**O que fazer**
Liste todas as linhas das entradas abaixo que contêm a palavra "beside", levando em conta a diferença entre maiúsculas e minúsculas.

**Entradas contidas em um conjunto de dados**

____

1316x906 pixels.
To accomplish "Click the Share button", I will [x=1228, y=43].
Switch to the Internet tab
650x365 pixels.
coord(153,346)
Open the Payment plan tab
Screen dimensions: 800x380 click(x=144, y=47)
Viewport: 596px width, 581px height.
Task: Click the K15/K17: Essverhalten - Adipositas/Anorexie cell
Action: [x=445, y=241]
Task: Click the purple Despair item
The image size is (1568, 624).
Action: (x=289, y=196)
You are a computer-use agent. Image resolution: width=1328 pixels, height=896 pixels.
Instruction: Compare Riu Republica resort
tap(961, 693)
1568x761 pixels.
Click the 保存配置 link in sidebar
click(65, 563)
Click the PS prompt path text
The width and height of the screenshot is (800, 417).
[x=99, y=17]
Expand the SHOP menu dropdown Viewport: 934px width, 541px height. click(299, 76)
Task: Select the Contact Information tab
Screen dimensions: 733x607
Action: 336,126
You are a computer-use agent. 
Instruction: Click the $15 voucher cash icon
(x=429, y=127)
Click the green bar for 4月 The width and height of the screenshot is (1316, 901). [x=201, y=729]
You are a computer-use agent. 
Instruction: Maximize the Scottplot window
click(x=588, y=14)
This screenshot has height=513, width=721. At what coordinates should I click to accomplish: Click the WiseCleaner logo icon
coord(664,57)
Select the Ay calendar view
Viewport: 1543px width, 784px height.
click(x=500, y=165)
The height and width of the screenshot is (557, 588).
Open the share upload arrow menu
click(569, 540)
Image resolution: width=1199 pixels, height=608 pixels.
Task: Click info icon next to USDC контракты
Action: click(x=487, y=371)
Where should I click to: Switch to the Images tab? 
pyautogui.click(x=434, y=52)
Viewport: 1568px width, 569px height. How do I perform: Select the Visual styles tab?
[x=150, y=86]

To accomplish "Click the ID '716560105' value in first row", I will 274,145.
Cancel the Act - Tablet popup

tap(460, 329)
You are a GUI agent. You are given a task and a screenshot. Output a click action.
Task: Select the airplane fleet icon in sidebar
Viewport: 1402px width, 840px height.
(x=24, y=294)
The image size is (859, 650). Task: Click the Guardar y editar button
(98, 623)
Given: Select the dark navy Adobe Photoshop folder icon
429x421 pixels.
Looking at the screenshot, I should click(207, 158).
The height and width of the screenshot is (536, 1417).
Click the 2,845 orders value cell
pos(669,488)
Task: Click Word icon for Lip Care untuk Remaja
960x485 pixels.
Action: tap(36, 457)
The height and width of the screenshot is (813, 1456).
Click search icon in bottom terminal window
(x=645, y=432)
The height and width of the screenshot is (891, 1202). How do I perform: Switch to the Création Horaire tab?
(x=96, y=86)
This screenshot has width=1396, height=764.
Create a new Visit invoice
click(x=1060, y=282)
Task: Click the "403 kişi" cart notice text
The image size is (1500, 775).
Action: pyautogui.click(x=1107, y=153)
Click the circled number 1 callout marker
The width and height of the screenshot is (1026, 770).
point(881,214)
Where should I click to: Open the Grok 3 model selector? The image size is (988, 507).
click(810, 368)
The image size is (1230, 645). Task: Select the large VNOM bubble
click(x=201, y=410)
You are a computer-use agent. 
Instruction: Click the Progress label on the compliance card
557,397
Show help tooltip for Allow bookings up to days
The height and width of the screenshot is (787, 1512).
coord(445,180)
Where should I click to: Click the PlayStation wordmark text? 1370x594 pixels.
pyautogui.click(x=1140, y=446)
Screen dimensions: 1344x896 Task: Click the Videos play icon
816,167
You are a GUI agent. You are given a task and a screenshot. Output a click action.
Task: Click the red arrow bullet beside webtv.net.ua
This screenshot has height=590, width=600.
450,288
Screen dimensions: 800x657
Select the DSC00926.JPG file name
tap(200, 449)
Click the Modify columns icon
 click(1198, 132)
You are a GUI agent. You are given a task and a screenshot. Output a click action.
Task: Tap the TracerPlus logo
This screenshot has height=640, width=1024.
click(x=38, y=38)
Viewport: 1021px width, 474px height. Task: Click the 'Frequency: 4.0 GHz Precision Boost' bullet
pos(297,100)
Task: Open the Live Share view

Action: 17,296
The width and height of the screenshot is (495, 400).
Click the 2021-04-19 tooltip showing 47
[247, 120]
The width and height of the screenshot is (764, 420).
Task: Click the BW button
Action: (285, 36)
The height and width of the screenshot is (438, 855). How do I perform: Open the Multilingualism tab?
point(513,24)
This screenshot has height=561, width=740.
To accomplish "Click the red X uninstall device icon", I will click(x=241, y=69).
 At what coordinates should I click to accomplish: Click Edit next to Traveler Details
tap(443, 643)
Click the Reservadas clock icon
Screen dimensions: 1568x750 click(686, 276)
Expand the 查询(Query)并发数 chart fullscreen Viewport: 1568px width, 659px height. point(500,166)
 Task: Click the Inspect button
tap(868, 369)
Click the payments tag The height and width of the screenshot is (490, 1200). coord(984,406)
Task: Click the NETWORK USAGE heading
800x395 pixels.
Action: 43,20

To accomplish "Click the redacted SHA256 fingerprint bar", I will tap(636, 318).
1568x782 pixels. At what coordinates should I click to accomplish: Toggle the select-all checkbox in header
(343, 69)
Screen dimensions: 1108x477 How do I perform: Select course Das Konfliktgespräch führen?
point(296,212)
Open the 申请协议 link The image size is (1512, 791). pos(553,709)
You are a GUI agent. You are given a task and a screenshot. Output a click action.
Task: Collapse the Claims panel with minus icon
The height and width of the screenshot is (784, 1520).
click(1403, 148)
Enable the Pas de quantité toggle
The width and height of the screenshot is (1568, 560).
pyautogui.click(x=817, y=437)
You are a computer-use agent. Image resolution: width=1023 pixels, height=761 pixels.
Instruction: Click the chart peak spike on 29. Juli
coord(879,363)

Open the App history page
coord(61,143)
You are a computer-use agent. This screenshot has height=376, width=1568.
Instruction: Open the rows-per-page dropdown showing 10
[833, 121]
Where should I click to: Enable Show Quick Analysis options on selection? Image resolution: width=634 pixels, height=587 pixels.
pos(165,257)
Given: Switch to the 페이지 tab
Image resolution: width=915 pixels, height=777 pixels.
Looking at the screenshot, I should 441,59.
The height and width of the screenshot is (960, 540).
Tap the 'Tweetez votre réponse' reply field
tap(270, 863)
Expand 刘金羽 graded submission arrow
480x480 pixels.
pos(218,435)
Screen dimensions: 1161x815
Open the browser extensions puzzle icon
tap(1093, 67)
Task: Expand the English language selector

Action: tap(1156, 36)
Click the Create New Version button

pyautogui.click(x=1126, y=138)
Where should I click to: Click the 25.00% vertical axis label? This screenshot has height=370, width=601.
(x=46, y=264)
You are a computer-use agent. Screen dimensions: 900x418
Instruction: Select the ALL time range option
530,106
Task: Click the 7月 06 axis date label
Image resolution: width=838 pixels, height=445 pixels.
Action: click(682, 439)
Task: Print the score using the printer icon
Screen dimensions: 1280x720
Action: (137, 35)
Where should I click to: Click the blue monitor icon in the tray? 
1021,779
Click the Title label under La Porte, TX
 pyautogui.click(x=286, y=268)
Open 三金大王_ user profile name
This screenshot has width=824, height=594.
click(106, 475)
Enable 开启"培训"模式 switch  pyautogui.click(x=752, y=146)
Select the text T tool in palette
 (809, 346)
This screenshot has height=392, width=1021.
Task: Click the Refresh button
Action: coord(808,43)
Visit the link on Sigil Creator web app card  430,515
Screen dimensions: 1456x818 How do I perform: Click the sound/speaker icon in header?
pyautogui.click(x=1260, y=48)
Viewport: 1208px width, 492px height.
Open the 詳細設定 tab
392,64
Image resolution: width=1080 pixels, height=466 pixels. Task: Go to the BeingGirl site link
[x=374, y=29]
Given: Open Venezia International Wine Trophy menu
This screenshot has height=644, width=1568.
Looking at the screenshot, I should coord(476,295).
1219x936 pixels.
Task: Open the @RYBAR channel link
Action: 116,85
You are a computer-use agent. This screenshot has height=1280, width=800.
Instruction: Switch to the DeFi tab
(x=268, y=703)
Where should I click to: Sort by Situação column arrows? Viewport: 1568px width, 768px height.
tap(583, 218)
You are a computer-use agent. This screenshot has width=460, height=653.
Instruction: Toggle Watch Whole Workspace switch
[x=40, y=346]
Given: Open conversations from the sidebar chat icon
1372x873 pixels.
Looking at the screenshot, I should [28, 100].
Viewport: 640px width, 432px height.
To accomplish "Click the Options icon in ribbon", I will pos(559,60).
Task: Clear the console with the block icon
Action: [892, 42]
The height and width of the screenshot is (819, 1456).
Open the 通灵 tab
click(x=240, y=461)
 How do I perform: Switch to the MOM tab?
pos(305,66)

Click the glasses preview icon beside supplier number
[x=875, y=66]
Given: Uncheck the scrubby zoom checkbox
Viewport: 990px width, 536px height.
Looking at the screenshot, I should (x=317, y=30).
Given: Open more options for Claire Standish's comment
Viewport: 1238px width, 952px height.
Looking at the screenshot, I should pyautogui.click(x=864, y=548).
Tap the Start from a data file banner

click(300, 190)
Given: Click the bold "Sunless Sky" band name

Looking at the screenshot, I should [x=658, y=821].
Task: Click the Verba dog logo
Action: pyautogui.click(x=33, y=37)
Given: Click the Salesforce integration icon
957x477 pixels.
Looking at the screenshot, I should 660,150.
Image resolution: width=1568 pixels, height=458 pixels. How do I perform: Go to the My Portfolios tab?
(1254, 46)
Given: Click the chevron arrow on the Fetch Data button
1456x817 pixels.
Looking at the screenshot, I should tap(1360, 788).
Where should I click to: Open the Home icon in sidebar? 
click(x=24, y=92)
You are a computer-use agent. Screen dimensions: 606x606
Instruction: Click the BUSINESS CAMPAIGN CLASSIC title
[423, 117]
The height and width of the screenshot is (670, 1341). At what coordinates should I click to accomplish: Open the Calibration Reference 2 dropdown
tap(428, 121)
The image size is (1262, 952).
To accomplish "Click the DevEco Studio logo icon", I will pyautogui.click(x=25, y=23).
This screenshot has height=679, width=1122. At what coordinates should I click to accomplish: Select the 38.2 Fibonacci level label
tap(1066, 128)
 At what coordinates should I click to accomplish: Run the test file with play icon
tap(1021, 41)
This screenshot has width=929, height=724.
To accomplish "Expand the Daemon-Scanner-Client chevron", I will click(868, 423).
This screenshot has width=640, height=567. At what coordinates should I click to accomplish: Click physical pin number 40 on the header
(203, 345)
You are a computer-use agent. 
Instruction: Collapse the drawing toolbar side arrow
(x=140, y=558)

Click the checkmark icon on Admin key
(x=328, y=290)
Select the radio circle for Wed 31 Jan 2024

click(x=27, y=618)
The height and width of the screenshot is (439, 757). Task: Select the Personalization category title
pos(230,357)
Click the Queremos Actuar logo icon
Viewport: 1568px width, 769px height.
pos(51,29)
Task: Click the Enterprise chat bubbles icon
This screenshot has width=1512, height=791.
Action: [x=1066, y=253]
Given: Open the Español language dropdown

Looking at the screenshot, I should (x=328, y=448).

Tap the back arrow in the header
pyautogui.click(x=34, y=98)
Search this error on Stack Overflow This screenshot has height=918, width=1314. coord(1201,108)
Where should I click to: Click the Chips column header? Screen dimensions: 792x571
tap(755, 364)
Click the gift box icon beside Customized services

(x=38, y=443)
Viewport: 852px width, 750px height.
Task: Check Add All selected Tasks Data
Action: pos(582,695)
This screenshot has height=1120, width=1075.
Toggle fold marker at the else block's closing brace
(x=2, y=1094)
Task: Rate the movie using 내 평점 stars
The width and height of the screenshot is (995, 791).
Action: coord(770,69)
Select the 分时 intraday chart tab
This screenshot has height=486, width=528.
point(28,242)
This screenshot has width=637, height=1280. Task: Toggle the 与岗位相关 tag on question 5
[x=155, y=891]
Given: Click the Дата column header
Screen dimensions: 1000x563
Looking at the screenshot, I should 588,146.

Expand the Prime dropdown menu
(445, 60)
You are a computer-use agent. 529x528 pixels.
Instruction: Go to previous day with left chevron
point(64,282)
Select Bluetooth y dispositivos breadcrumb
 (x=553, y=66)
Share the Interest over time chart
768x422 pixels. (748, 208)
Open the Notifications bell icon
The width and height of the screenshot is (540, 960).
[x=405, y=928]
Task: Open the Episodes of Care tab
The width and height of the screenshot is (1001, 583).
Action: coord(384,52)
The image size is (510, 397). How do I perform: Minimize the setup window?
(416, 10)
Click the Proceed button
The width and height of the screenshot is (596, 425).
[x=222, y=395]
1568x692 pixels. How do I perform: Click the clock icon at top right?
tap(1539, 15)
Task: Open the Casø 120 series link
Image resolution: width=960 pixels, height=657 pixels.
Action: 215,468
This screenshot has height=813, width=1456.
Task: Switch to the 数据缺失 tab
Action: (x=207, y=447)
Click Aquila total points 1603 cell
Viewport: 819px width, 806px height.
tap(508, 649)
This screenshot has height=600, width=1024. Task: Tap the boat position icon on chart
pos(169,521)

____

**Resposta do exercício**
Task: Click the red arrow bullet beside webtv.net.ua
Click the glasses preview icon beside supplier number
Click the gift box icon beside Customized services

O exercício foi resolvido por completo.